10 Impossible Video Games That Shouldn't Exist
3. Crash Bandicoot - PlayStation
Whilst he might not necessarily get the same dues as Super Mario or Sonic the Hedgehog, Crash Bandicoot is responsible for a great many things. His first outing in 1996 put Naughty Dog on the map, crafted the earliest blueprint for 3D platforming games and helped to make the original PlayStation a huge success.
However, the team had a very specific vision for Crash and his world as stylised on a “stretchy” American cartoon design rather than the awkward, robotic 3D movement of video games at the time. The memory demands of this were more than the PlayStation was built to handle.

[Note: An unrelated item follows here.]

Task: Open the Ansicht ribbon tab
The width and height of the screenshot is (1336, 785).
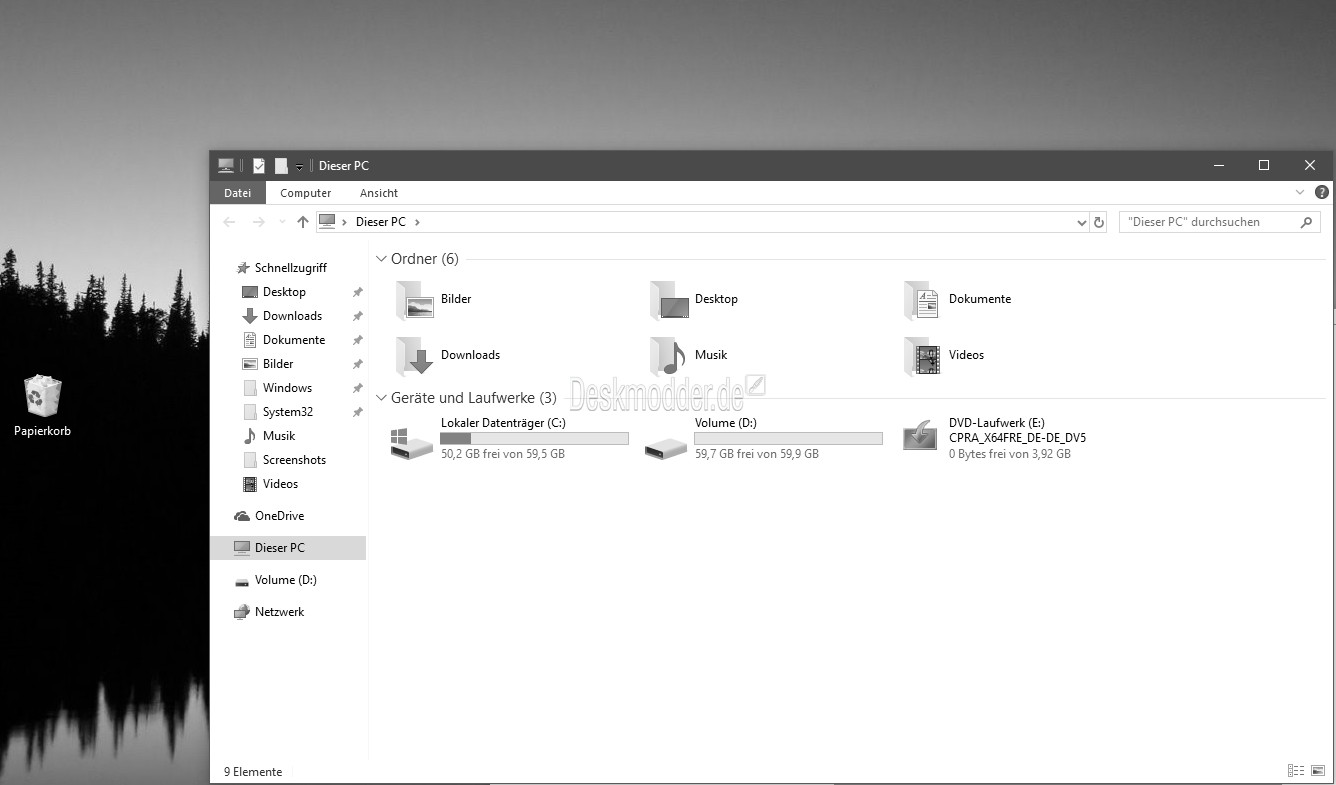Action: 379,193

Thus, experts at their craft, the team at Naughty Dog lead by co-founder Andy Gavin got to work at seeing what they could push out of the new system. Typically, the console would load a lump sum of 2 megabytes off the disc to use at any given moment, refreshing these between loading screens. Essentially hacking the hardware, the team taught the console’s memory unit to read a series of smaller packages of data instead.
This allowed the game to fetch only what it needed at that moment, with these packages alternating as the player moved around a level. It allowed Crash to have the smooth, unique high fidelity visual style that it did and revolutionised how consoles would read data moving forward.